Inizia cosi' la telefonata che Silvio Berlusconi, a sorpresa, ha fatto alla trasmissione di Gad Lerner su La7. "State dicendo cose lontane dal vero, state rappresentando una realta' contraria al vero", e' l'attacco del premier al giornalista che, incredulo, ha invitato Berlusconi ad abbassare i toni. Ma il Cavaliere, riferendosi al 'caso Ruby', ha rincarato la dose: "Avete offeso al di la' del possibile la signora Minetti che e' persona intelligente, preparata e che ha fatto un importante apprendistato sul lavoro". Il conduttore della trasmissione ha tentato di intervenire piu' volte ma quando il Cavaliere ha accennato alle "cosiddette" signore presenti in studio Lerner ha replicato: "Lei e' anche il mio presidente del Consiglio ma ha offeso abbastanza, lei e' un cafone". Infine l'affondo del Capo del governo: "Invito la signora Zanicchi ad alzarsi e lasciare quel postribolo televisivo". Zanicchi, invece, è rimasta al suo posto. E' l'ultimo atto di una giornata folle. Iniziata con la leggina anti pm e conclusa, a tarda sera, con il blitz a La7. Un monologo violento, da despota sul viale del tramonto, che usa ogni mezzo pur di accreditarsi. Un'altra pagina nera per la democrazia.

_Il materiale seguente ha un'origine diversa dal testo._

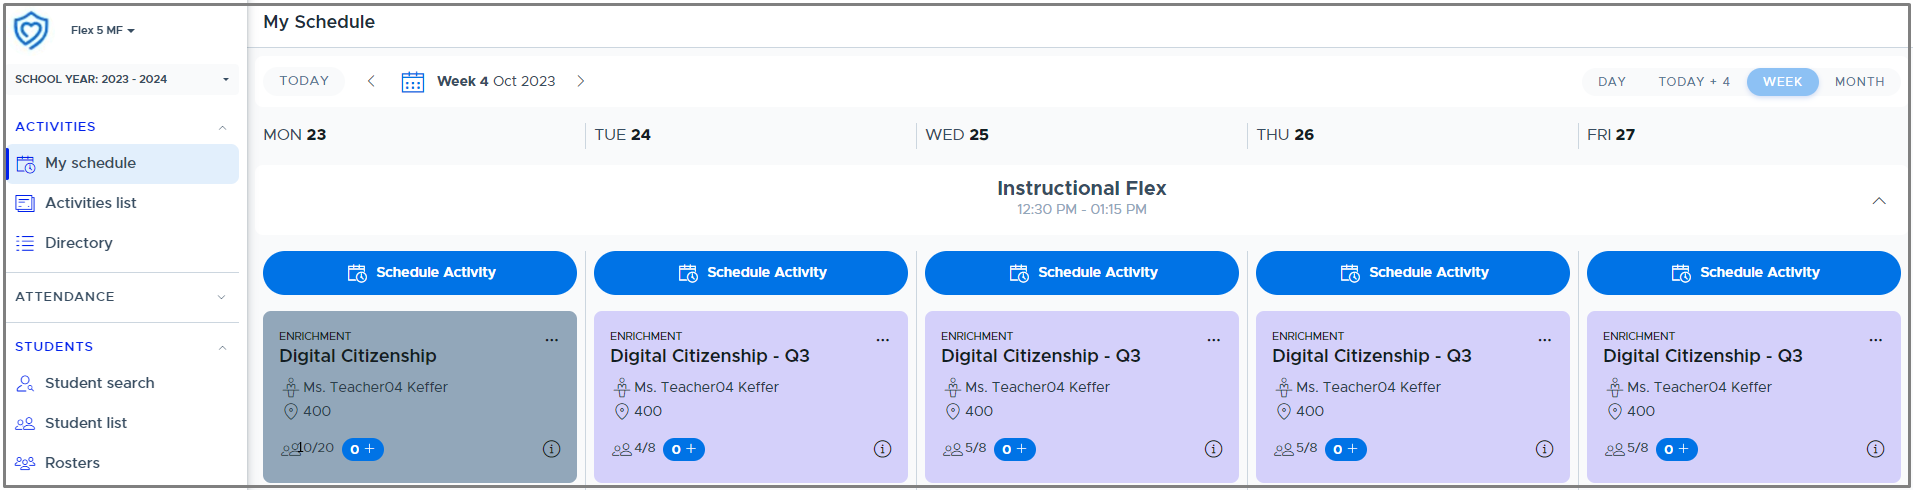Switch to WEEK view
1913x490 pixels.
pos(1782,82)
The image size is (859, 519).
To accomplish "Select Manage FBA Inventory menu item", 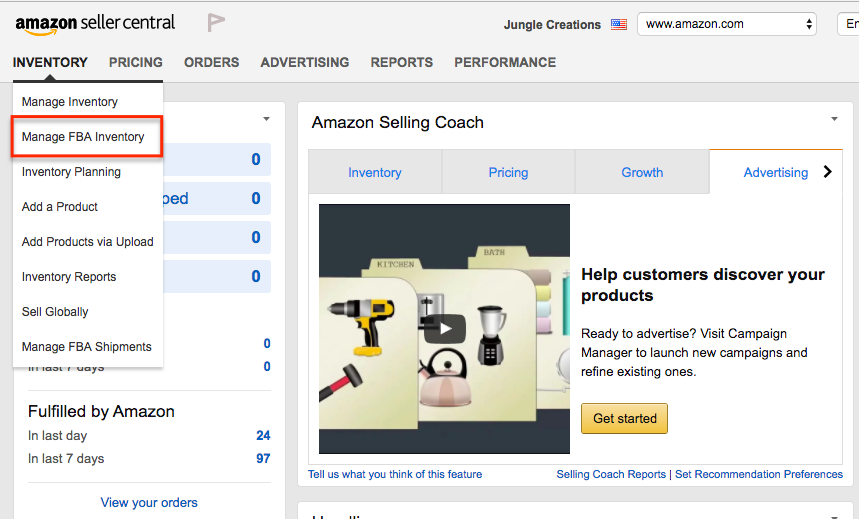I will 83,137.
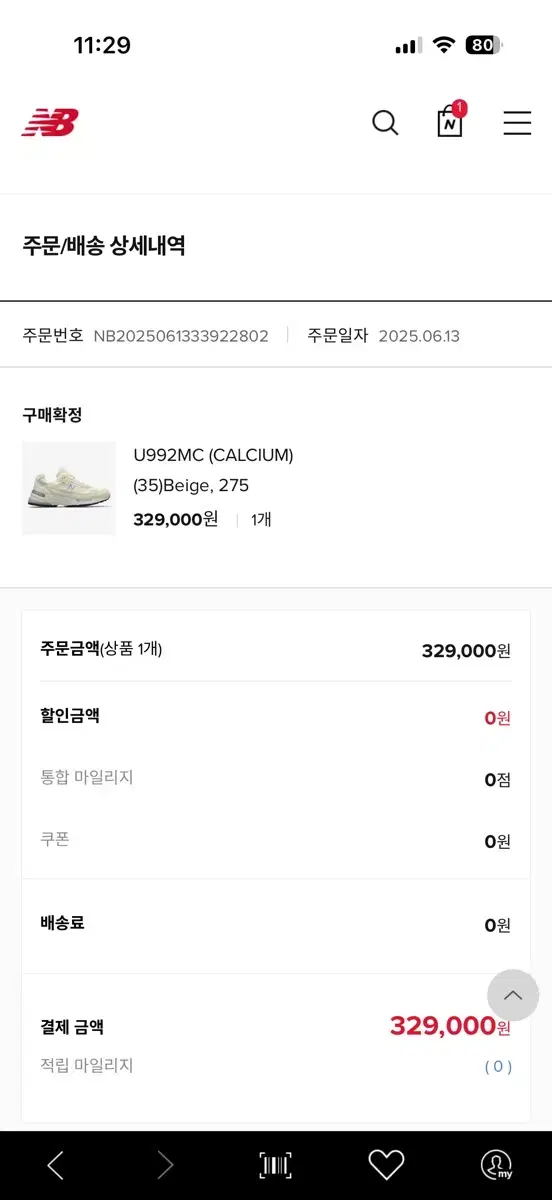This screenshot has height=1200, width=552.
Task: Open the New Balance logo home link
Action: pos(50,123)
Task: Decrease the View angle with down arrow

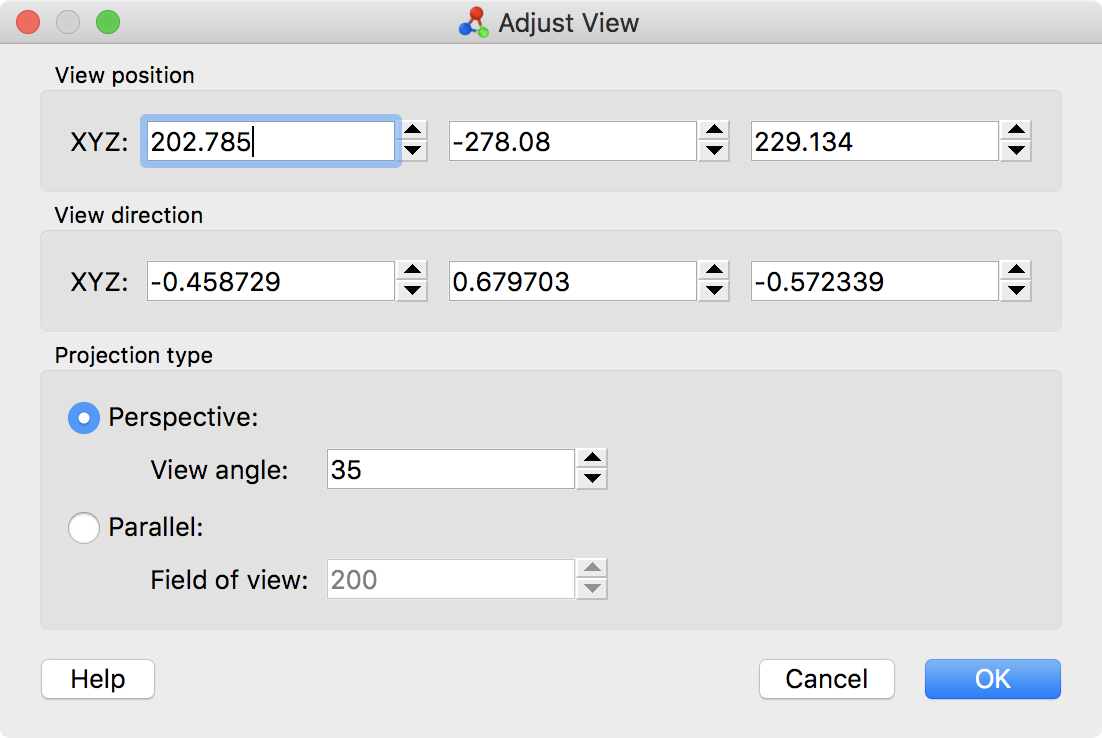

Silvio Berlusconi lo aveva detto mercoledì scorso nel video-messaggio ai promotori delle Libertà a seguito dell'inchiesta sul caso Ruby: certi pm "vanno puniti" (GUARDA IL VIDEO). E il riferimento, non detto, era anche al trattamento riservato dai magistrati di Milano (Boccassini, Forno e Sangermano) alle ragazze invitate alle sue feste di Arcore e finite nel 'tritacarne' mediatico per la pubblicazione delle intercettazioni.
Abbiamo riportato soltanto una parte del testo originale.